Ward Activities Chairperson

The member of the bishopric (congregational leaders) came to my house wearing a suit. I’d already changed out of my church clothes for the day, but I welcomed him into our front room, which I’d hurried to pick up in the five minutes since he’d called to ask if he could stop by. Even as I’d scurried to pick up, part of my brain had cried “Incoming!” Every Mormon knows that when a member of the bishopric stops by in this way, they are doing so to issue a calling. In Mormon vernacular a “calling” is an assignment or job performed for the church. Most members will have at least one such assignment at all times. I enjoy the assignments I am given. They always enrich my life, even if they also make it more complicated. So I already knew I intended to agree, but I had no idea what I would be agreeing to do. Some assignments are much larger than others.

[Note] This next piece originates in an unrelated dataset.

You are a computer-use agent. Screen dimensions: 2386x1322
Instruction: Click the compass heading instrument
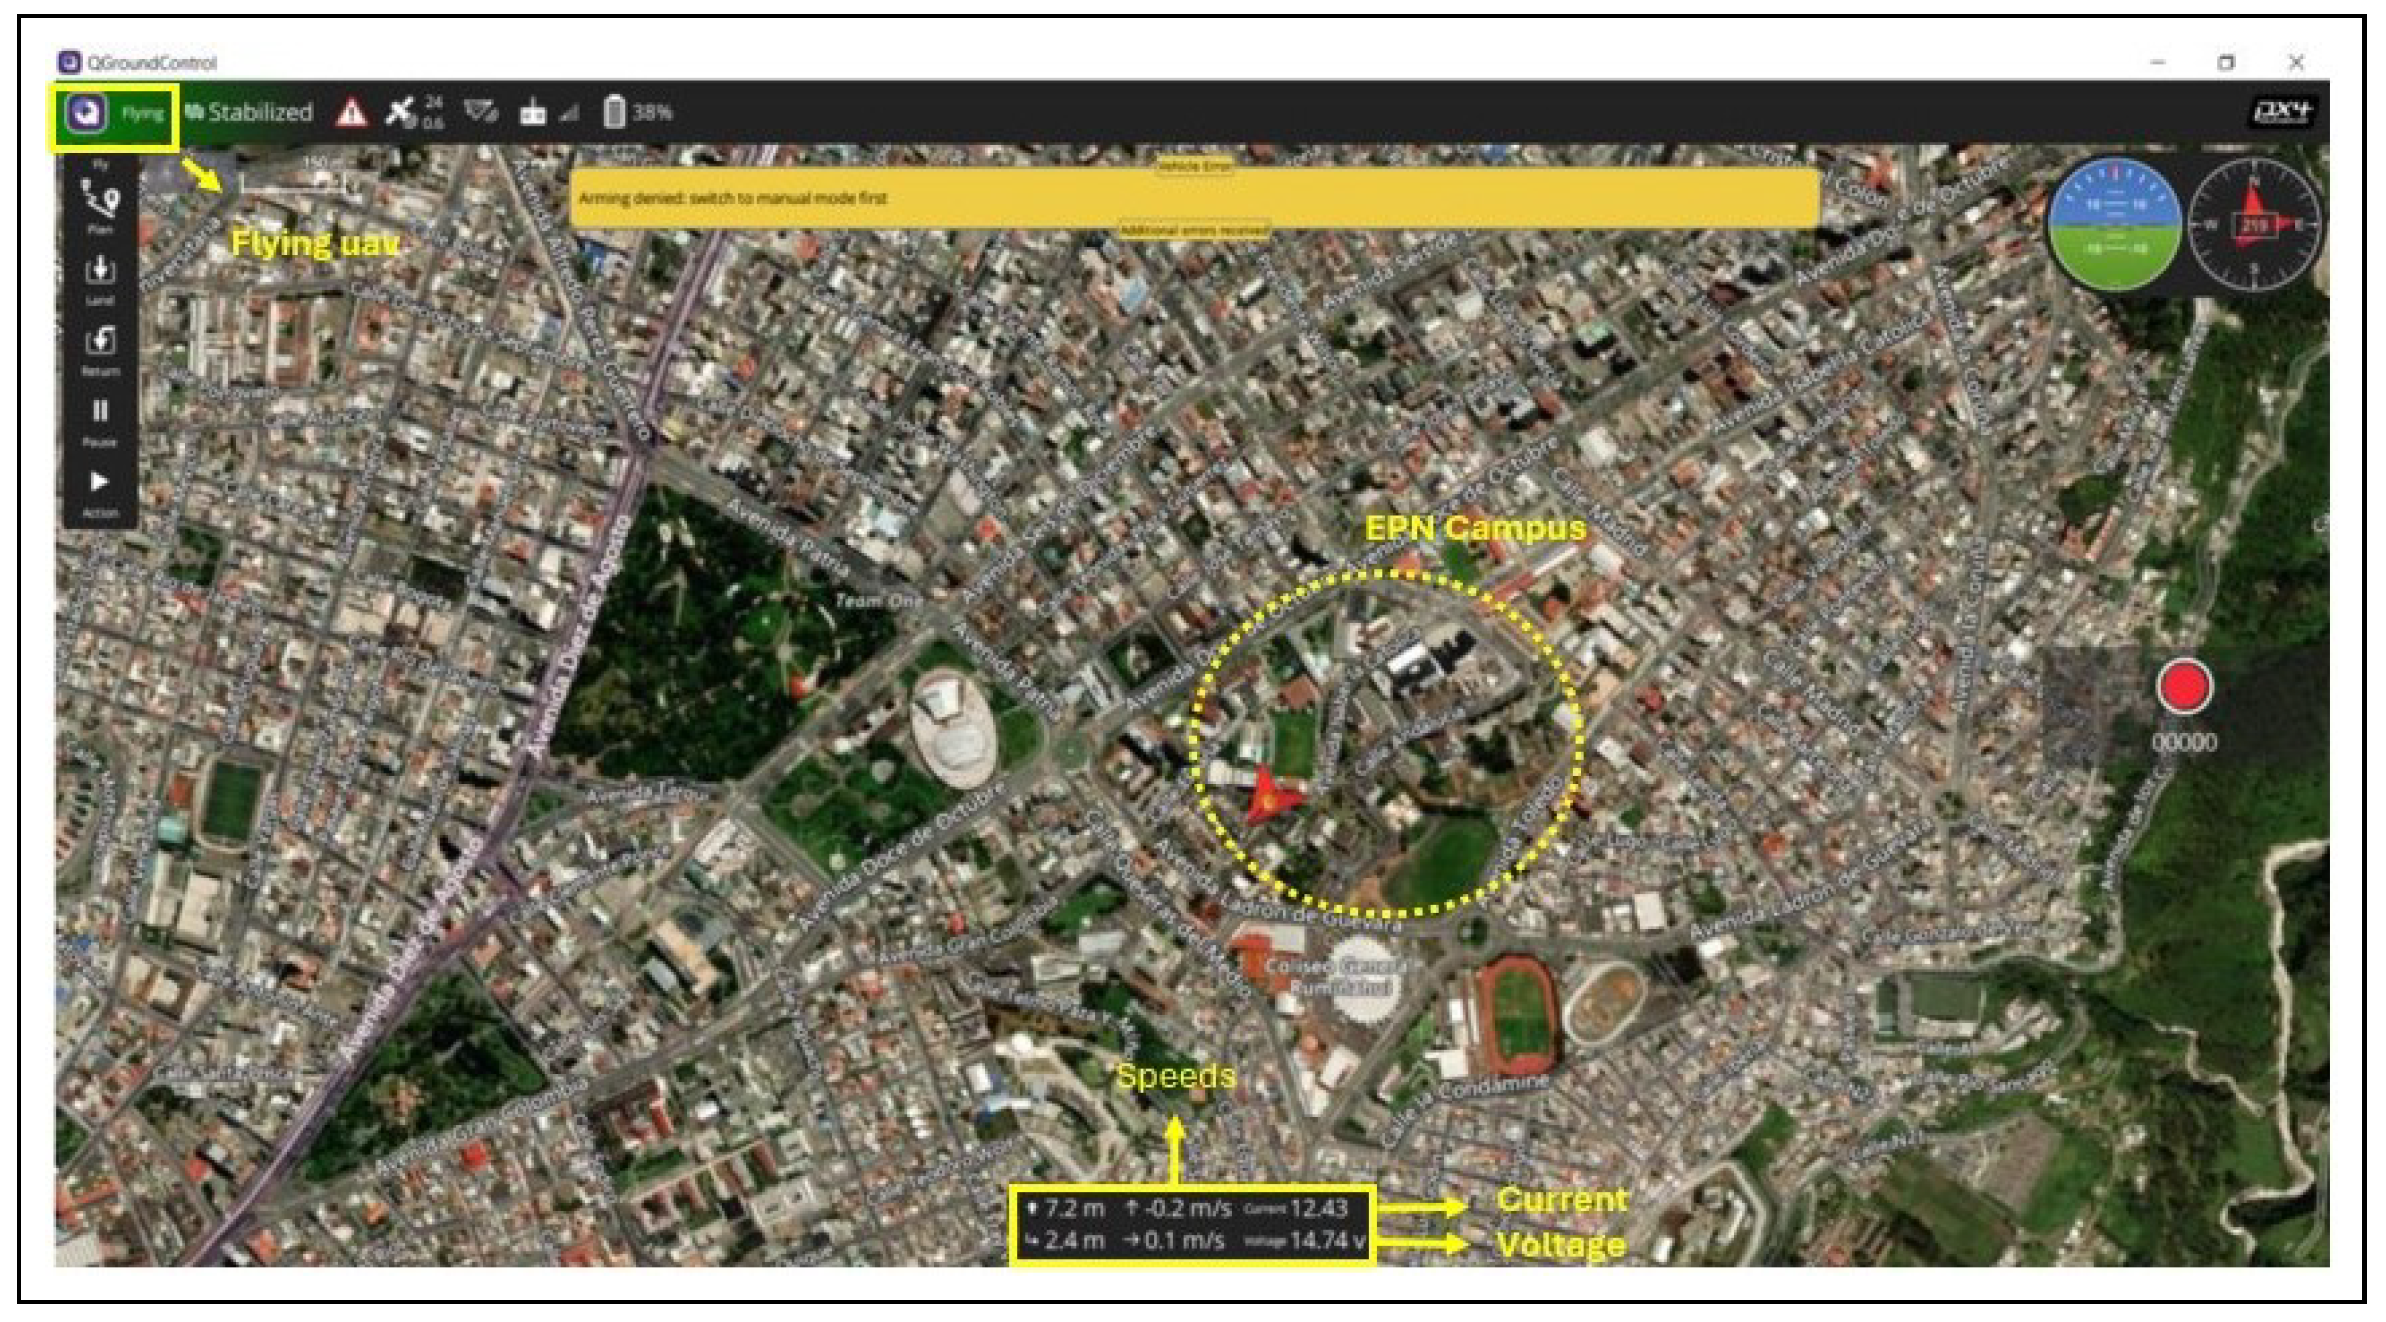point(2254,225)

Fortunately the small-talk went quickly. “We want you to be the Ward Activities Chairperson.” He said seriously.
I smiled and said “Okay.”

The Ward Activities Chairperson is responsible for all the social activities which involve the entire congregation. It means being in charge of the Halloween carnival, the Christmas party, the annual swim party, and any other holiday or potluck which includes everyone. I will have a committee to help, but I am the one who is responsible to pull things through and make sure the events work. Before the bishopric member even left, my brain was spinning plans about how to do this new job. It was delighted to have an exciting new organizational challenge. I planned and scribbled notes for about thirty minutes.

Then I sat down and cried for a little bit. I have all the tools and skills necessary to do this calling well. I like organizing. I’m not afraid to talk to people and ask them to undertake assignments. I know how to network and find people with the necessary skills. I’ve run large events before. But I was hoping to reduce the number of large events I am responsible for, to simplify my life.

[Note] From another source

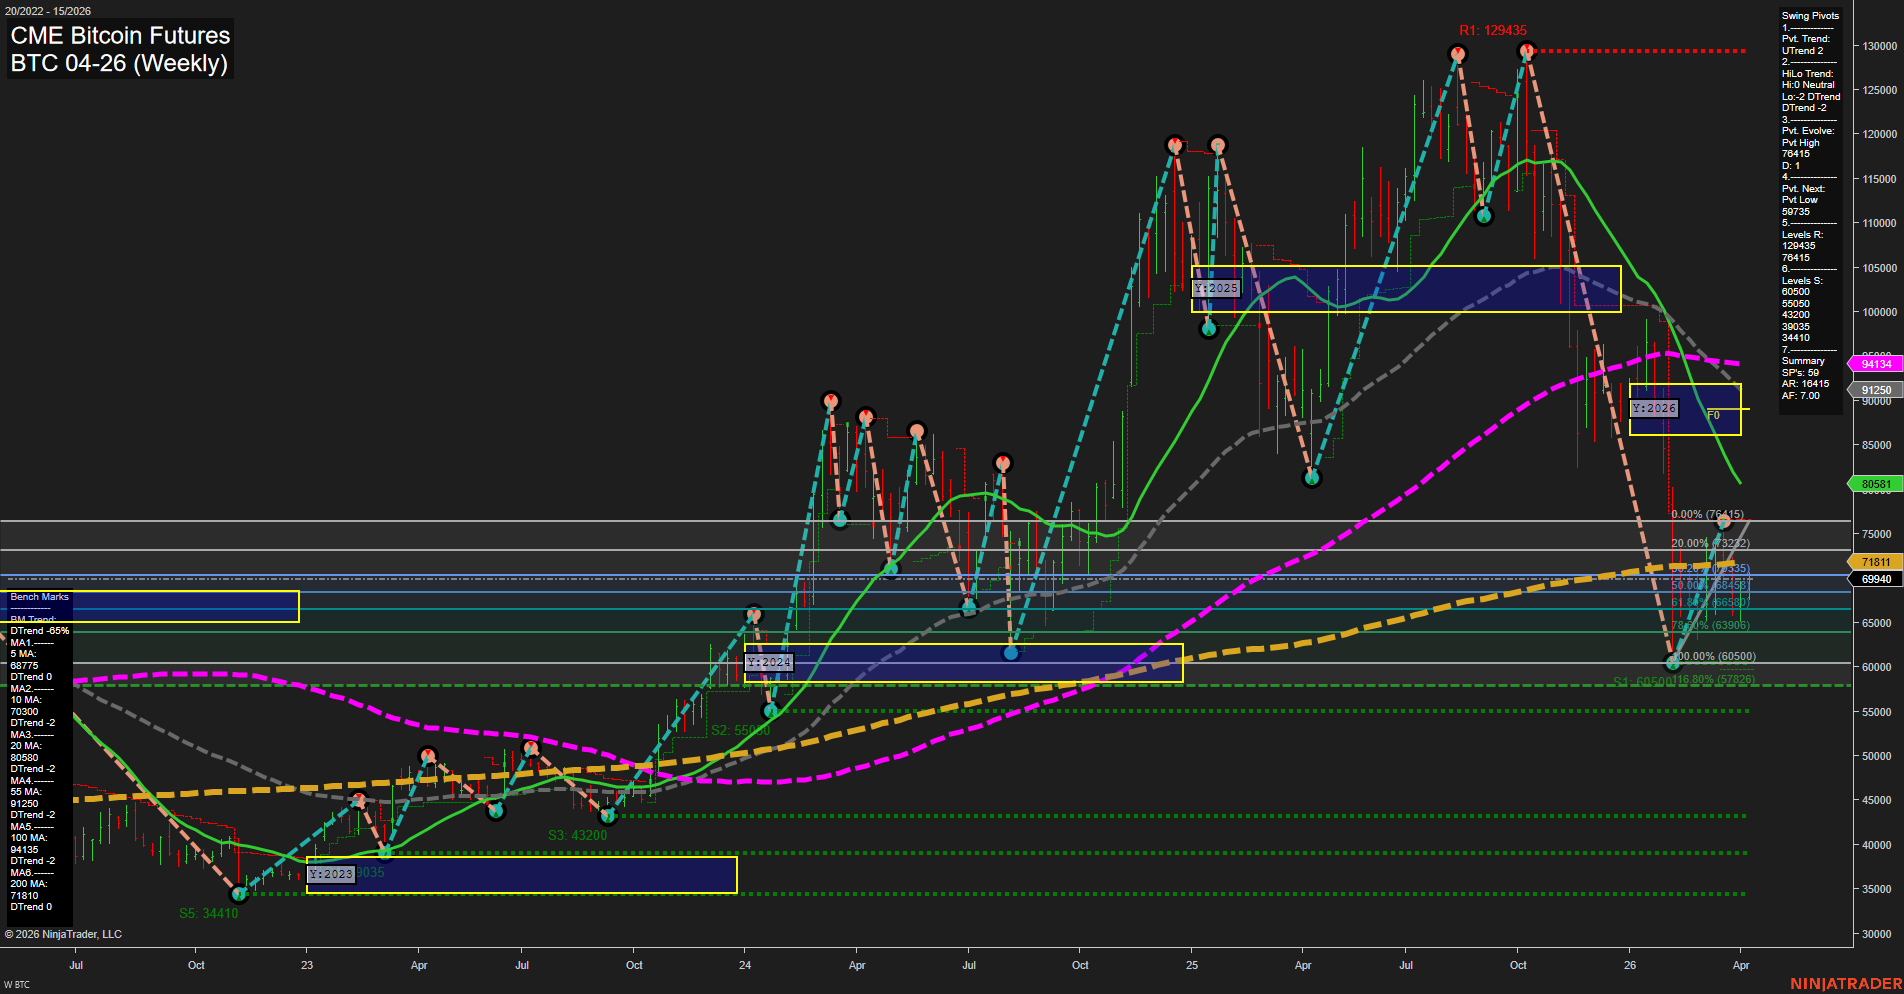
Task: Select the Apr label on the time axis
Action: click(1741, 966)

The cry did not last long. I moved quickly into the learning phase, discovering the requirements and boundaries of the job. Today I began to build the network I’m going to need, because the social activities are not just parties, they have a larger purpose. They must increase connections and build community within the congregation. It is my job to provide the medium through which connections are made and friendships formed. Sometimes this means I will need to pull people out of their comfort zones and ask them to work together. Other times I need to make events as comfortable as possible so that people are not afraid to attend. It is an interesting, exciting, and daunting challenge.

My governing principle needs to be matching the right person to the right assignment. What is onerous to one person will be fun to another. If I can spread the assignments out in manageable chunks and give people jobs they enjoy, then the events will come together. Even better, more people will attend because they are emotionally invested in the event. At least that is the theory. I’ve got three weeks until the Ward Swim Party. During those same three weeks I’ll be preparing for book shipping, a family reunion, a book shipping event, and a writer’s retreat. I’ll apply my theories to later events, for this one I’ll just scramble to make it work.